We don’t know yet whether the FTC — or a state Attorney General — will take action in either of these cases. At least in the FTC’s case, investigations are confidential and often take several months (if not longer).

One factor to consider is whether a company has remediated its behavior.  Regulators will often be less interested in bringing a case against a company that voluntarily ceases the practice prior to contact. Gogo, at least, appeared to act pretty quickly in response to press attention to its interference with SSL; by at least January 13 (eleven days after initial media reports), it was telling people that it had completely ceased the controversial practice.

Lenovo’s case is trickier — Lenovo claims to have stopped shipping Superfish-infected machines, but apparently stores are still selling Lenovo products with Superfish installed. Moreover, machines that were already sold still have this vulnerability in place — and Lenovo does not have the ability to remotely fix the root certificate authorities on these computers. They may be able to release a patch for consumers to download, but consumers will first have to know about the problem and solution first; alternatively, they may have to partner with OS and browser makers to update their software. In fact, Microsoft already appears to be using the built-in Windows anti-virus software, Windows Defender, to remove Superfish as well as remove any bogus certificates immediately – an important step.

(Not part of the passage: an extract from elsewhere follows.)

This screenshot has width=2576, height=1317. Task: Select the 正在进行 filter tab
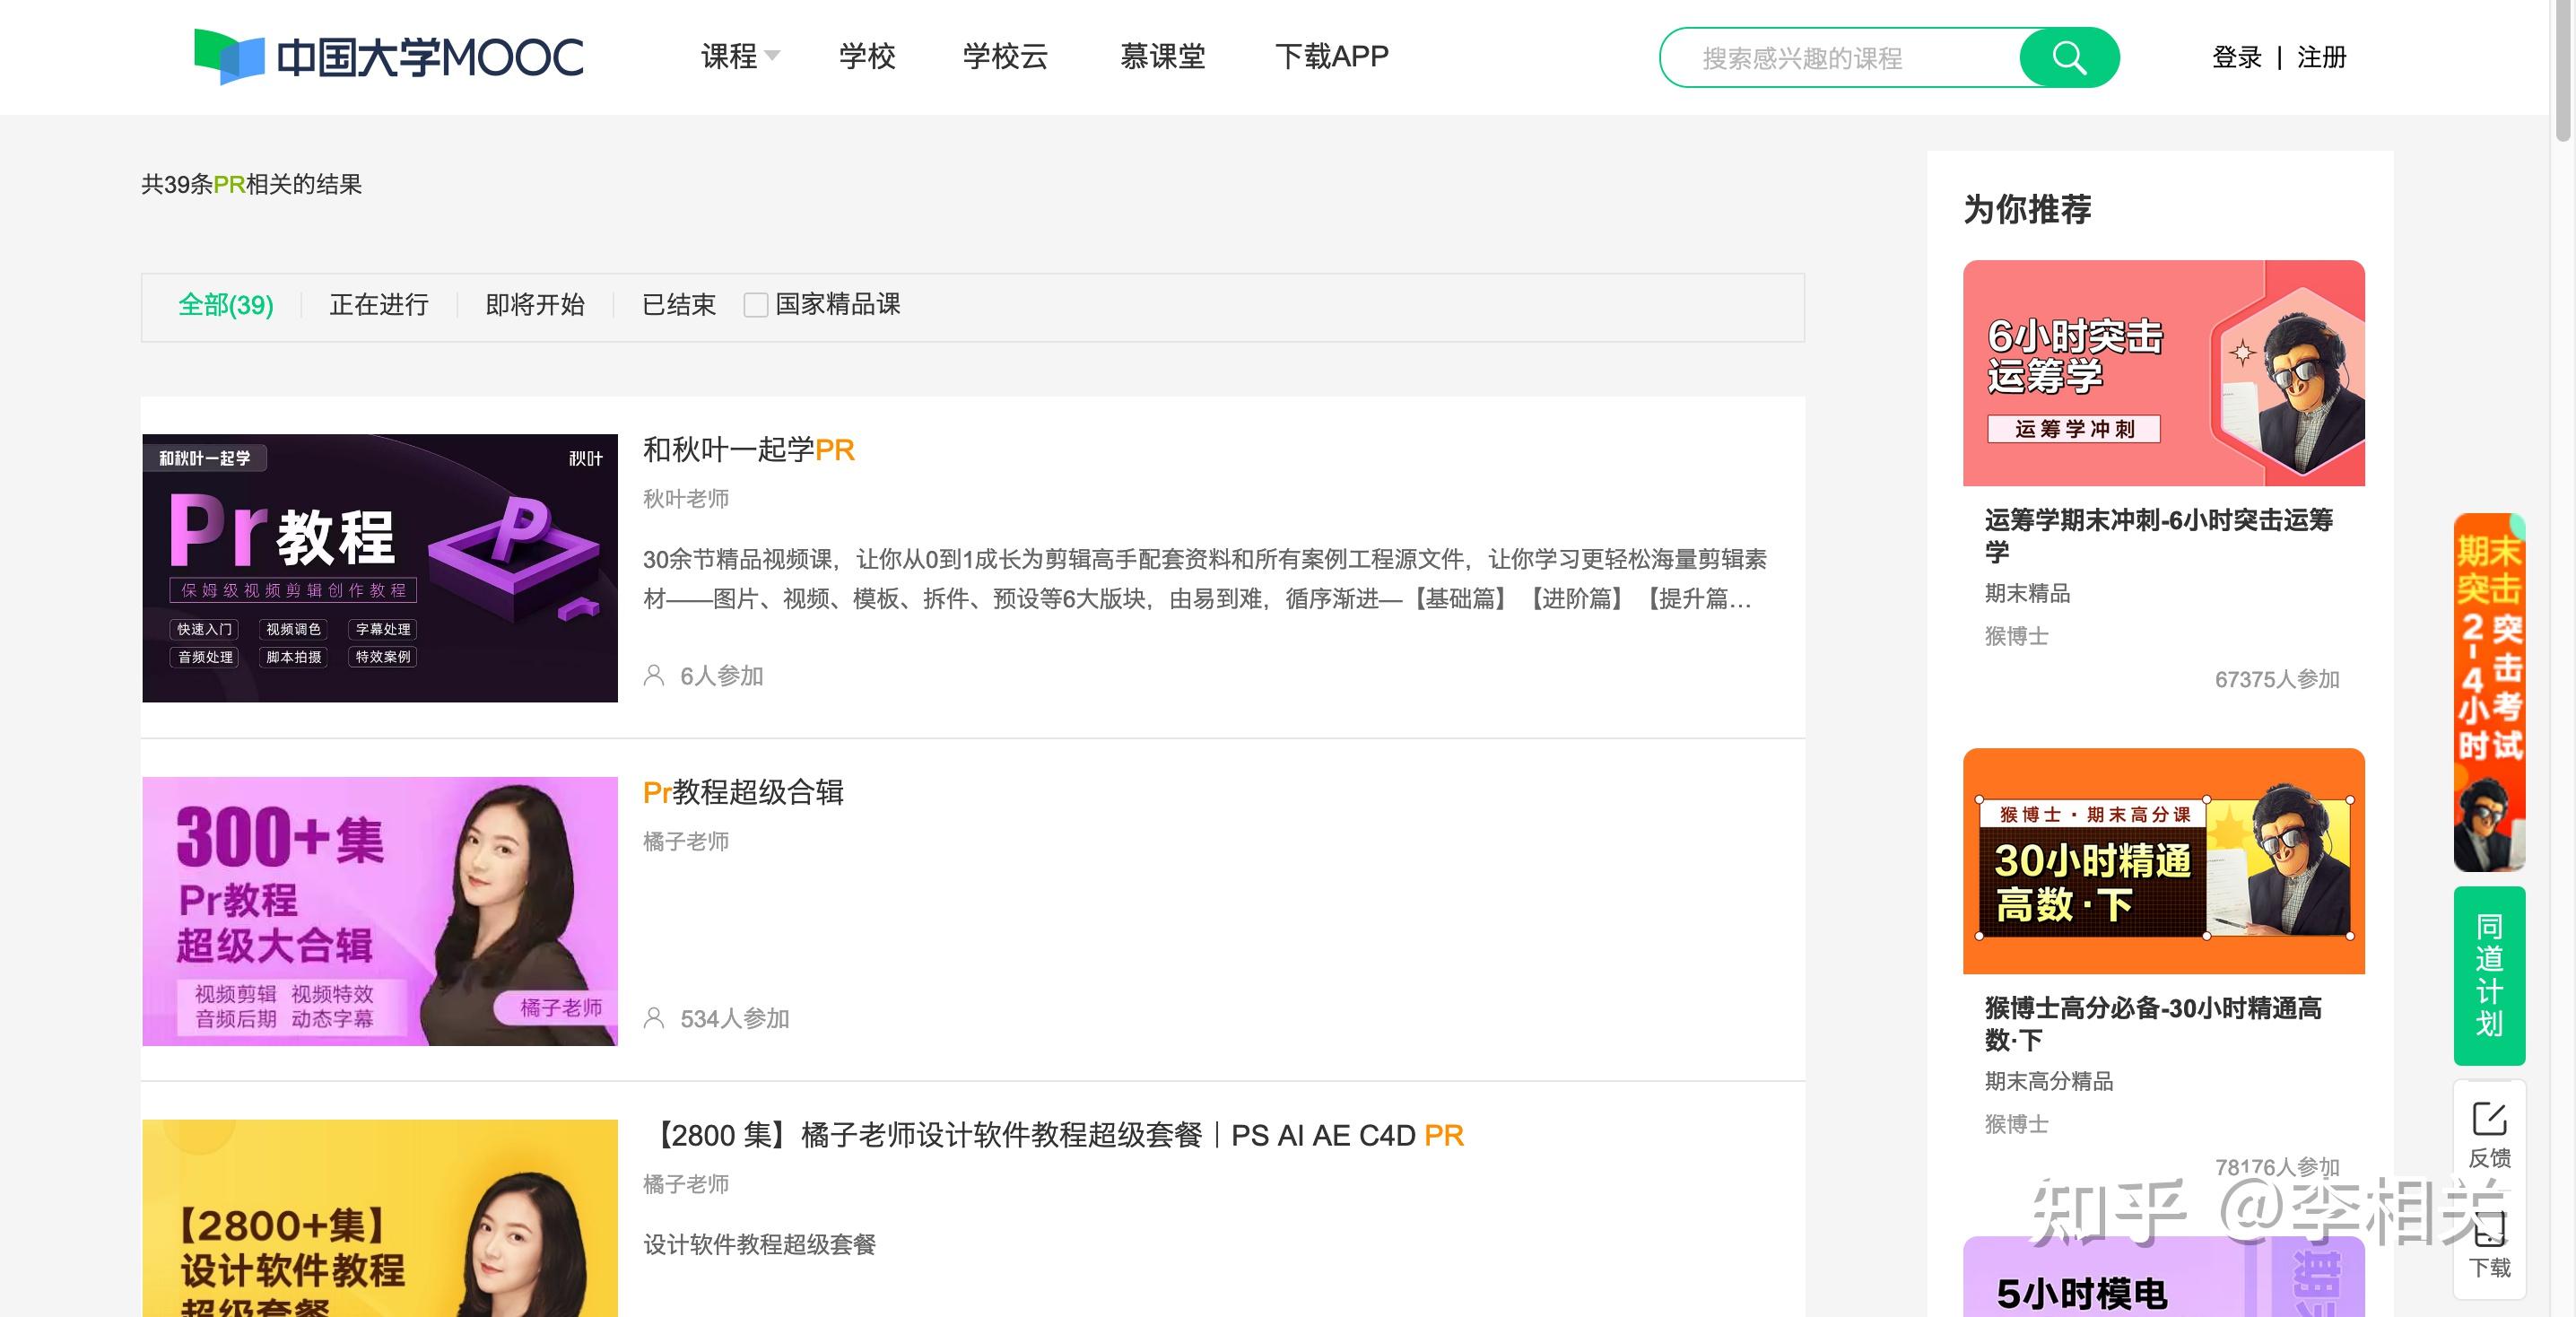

Probably the biggest factor that regulators consider in bringing cases is the deterrent effect they will have on the rest of the industry. Given the fundamental importance of web encryption and the sudden willingness of certain companies to break it, this seems like an area where the FTC or others need to step in.[4]  Otherwise, consumers won’t be able to trust the privacy of their online communications, resulting in a fundamental lack of trust in the internet. Regulators cannot let that happen.

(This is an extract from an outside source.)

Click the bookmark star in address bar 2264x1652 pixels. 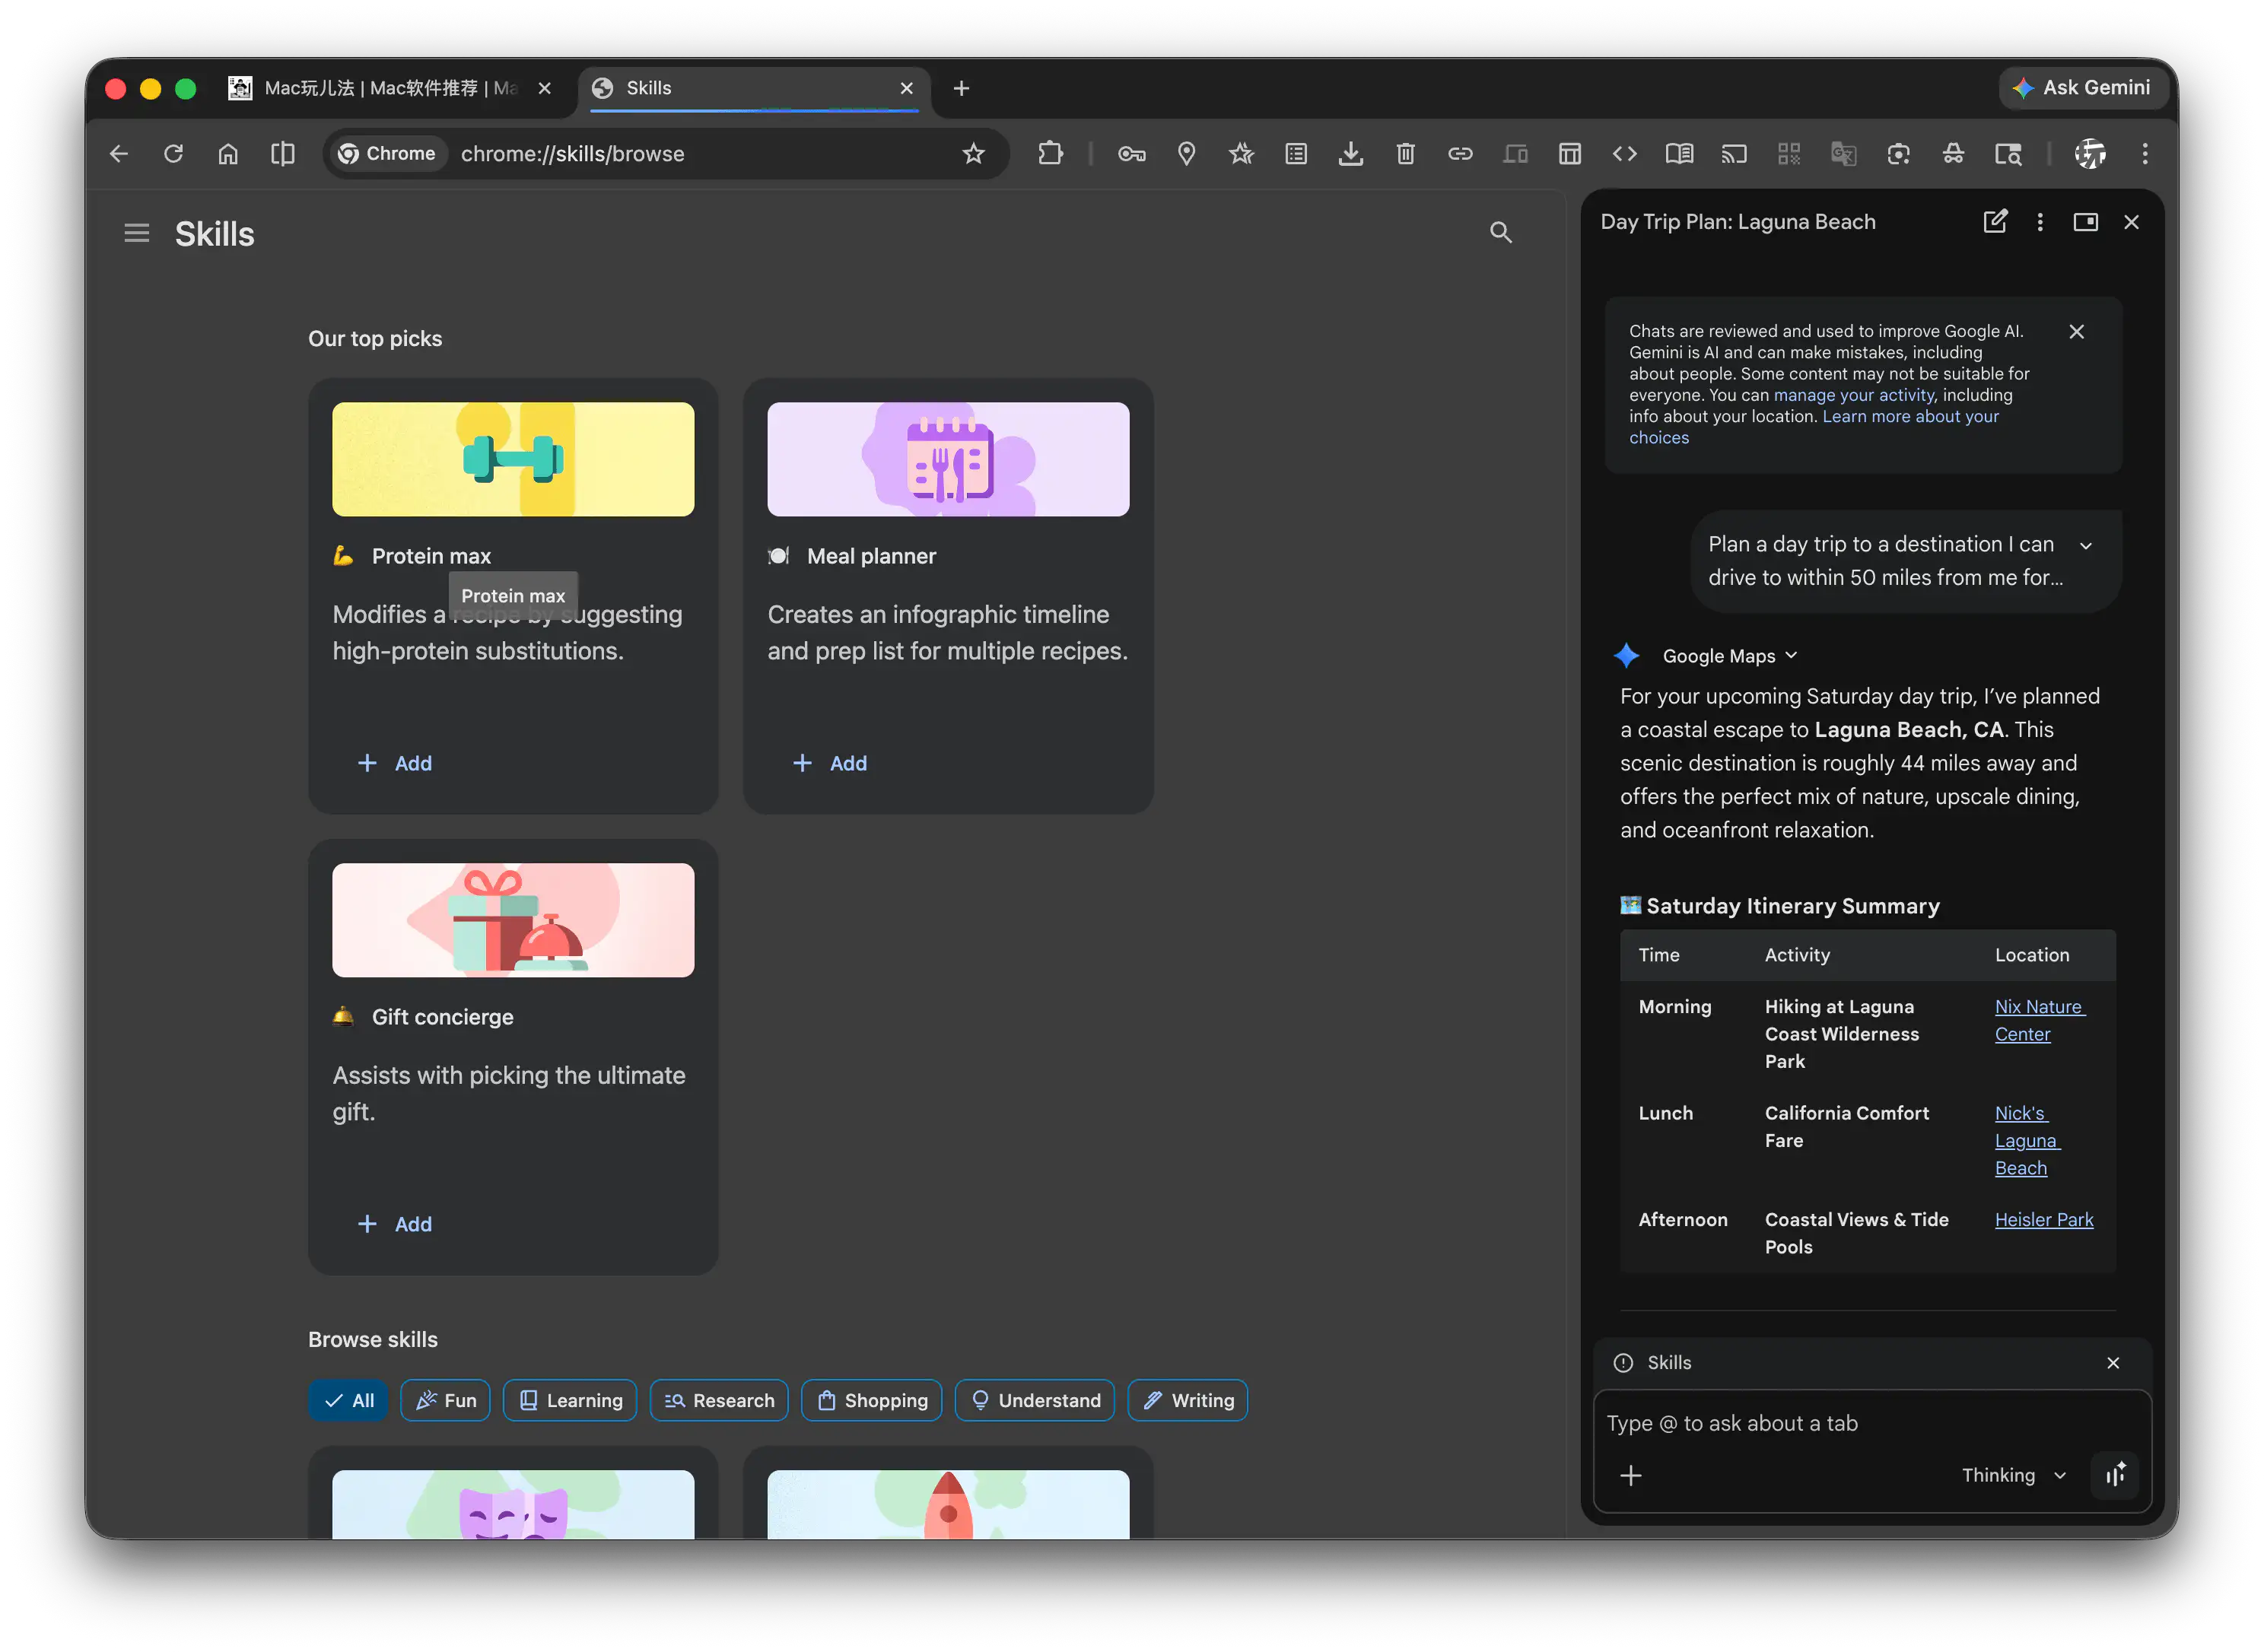(x=973, y=154)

[1] SSL is an older protocol and for the most part currently unused. TLS is the equivalent modern version of that protocol. Throughout this letter we will use the abbreviation SSL as shorthand for both SSL and TLS, as SSL is often used to refer to SSL or TLS.

[2] Technically, the certificate authority cryptographically signs a copy of the site’s public encryption key along with some other basic identifying information such as the website’s domain name. This signed copy of the site’s public key and associated metadata is called an SSL certificate.

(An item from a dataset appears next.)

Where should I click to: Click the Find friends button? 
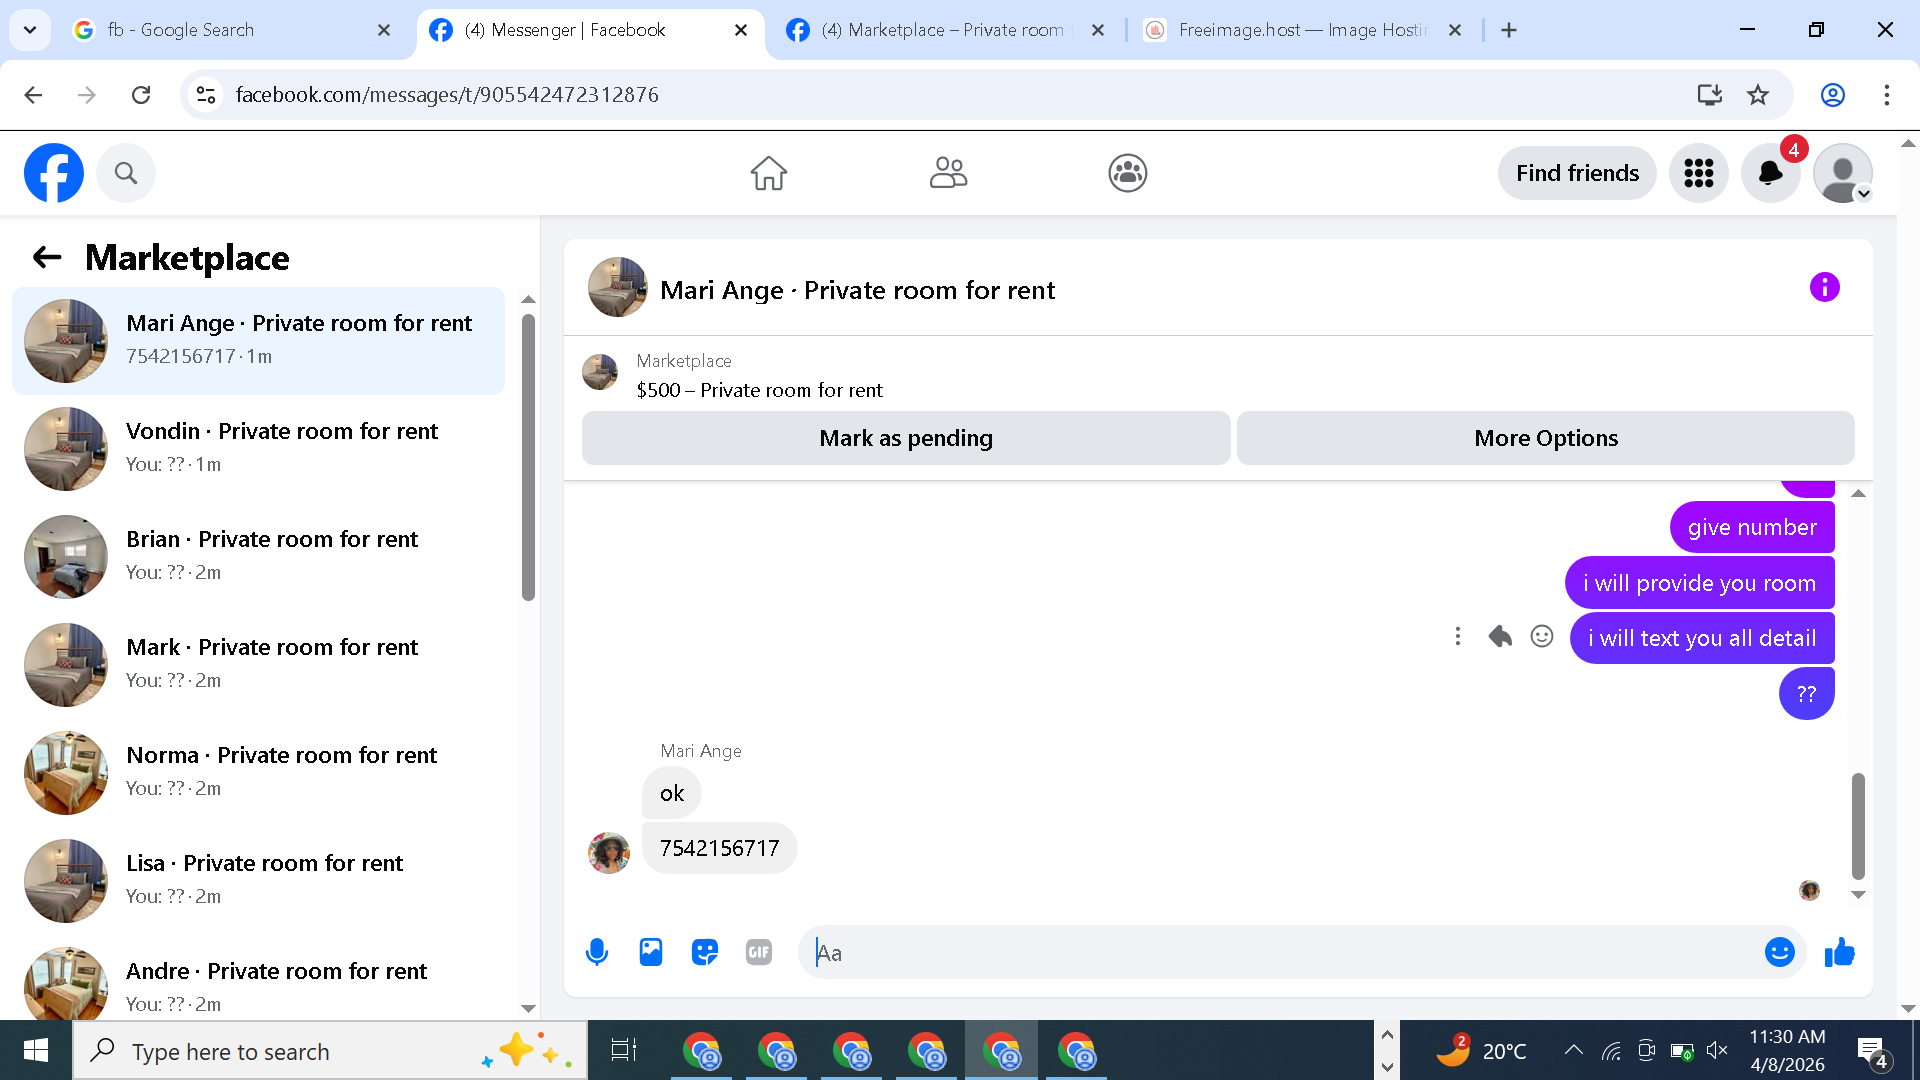[x=1577, y=173]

[3] The FTC’s only action [] against a company for evading Safari’s cookie controls was not based on the underlying conduct, but instead was premised on an erroneous FAQ page that stated that the company couldn’t place cookies on Safari browsers.

[4] Interception of SSL requests is somewhat more common in some education and enterprise environments, where a school or employer wants to restrict access to certain content. Though these practices raise privacy and security issues, there is an argument that this sort of behavior is more expected in these environments. In any event, schools and employers are likely not covered by the FTC’s consumer protection statutes discussed here.